- **Aim of the task**: Please return the data from the line with "Screen dimensions: 1346x896" through the last line of the data, reproducing each line exactly.

— begin —

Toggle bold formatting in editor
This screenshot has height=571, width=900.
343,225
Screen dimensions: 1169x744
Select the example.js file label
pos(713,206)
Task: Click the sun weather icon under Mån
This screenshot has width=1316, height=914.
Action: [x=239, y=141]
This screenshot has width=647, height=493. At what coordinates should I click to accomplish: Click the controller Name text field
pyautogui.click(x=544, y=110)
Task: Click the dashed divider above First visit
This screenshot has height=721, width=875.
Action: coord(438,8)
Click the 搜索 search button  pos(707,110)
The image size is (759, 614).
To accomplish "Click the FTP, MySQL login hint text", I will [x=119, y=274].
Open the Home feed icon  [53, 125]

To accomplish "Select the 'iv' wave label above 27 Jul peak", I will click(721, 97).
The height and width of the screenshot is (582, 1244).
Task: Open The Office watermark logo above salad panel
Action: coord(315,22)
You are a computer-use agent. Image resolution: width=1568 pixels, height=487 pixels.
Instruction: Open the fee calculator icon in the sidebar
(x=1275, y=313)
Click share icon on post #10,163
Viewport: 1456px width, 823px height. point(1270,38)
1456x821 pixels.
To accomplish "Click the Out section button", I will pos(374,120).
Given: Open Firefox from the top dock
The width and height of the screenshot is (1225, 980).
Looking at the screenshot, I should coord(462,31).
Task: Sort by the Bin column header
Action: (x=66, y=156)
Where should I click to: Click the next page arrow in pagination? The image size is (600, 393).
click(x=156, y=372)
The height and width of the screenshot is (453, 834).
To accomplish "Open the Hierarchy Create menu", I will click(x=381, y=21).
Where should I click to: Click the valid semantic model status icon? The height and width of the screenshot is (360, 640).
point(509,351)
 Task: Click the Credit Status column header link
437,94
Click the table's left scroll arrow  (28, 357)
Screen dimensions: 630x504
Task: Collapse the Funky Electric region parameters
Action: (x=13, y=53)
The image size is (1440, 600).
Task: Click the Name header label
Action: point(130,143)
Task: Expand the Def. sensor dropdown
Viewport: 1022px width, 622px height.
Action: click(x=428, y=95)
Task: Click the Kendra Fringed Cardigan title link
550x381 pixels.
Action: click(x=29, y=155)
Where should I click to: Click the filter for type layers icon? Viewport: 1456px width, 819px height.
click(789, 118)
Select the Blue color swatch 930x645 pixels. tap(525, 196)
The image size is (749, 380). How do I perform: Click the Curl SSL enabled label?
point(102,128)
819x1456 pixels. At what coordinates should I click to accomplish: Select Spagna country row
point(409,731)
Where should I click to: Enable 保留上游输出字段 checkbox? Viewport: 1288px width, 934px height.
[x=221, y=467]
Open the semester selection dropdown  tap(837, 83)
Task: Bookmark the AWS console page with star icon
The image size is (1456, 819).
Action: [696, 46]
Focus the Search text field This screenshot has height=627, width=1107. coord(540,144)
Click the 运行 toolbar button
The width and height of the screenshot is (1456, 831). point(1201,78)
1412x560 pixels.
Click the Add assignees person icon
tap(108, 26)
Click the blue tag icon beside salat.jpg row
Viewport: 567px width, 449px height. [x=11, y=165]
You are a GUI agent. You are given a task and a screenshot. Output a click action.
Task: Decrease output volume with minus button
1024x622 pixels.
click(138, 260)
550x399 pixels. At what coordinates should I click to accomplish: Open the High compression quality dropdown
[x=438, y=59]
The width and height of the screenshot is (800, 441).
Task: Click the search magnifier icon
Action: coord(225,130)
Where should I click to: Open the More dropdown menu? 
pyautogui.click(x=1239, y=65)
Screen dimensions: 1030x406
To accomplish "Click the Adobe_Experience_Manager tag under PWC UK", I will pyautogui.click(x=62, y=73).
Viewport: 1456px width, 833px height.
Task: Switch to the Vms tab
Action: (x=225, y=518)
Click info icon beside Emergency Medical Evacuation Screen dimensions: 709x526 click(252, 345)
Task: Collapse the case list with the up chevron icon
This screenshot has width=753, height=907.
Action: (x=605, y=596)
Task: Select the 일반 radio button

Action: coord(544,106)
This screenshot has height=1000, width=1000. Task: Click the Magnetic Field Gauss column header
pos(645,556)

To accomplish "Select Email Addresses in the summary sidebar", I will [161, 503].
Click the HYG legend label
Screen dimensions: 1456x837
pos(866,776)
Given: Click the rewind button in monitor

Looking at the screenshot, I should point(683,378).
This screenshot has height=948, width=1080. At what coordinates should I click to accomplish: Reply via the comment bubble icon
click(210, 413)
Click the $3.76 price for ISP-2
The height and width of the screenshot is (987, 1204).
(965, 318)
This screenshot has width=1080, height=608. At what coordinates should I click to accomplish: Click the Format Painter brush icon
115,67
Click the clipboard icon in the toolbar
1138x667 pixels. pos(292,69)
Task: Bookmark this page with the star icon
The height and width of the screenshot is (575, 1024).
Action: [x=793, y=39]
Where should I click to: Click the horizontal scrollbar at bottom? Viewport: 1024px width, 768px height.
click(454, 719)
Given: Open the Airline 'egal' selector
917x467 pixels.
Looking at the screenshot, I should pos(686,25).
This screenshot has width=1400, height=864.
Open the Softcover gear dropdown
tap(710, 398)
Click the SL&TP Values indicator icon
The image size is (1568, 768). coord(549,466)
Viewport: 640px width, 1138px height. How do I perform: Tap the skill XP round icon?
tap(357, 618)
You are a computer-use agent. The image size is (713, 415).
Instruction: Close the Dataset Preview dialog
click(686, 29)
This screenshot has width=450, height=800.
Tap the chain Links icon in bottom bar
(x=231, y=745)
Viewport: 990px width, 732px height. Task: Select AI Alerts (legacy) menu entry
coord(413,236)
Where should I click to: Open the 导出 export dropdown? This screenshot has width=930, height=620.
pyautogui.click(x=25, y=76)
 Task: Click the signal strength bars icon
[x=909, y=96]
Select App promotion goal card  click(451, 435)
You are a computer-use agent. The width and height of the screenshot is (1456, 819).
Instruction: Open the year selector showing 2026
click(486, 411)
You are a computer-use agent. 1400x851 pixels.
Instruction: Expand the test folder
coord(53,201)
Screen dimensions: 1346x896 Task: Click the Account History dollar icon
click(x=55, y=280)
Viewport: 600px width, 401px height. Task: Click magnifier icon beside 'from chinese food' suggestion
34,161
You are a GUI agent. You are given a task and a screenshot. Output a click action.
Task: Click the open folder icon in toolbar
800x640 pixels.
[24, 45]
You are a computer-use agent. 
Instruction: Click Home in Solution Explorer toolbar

— end —

- **Correct response**:
Screen dimensions: 1346x896 Task: Click the Account History dollar icon
click(x=55, y=280)
Viewport: 600px width, 401px height. Task: Click magnifier icon beside 'from chinese food' suggestion
34,161
You are a GUI agent. You are given a task and a screenshot. Output a click action.
Task: Click the open folder icon in toolbar
800x640 pixels.
[24, 45]
You are a computer-use agent. 
Instruction: Click Home in Solution Explorer toolbar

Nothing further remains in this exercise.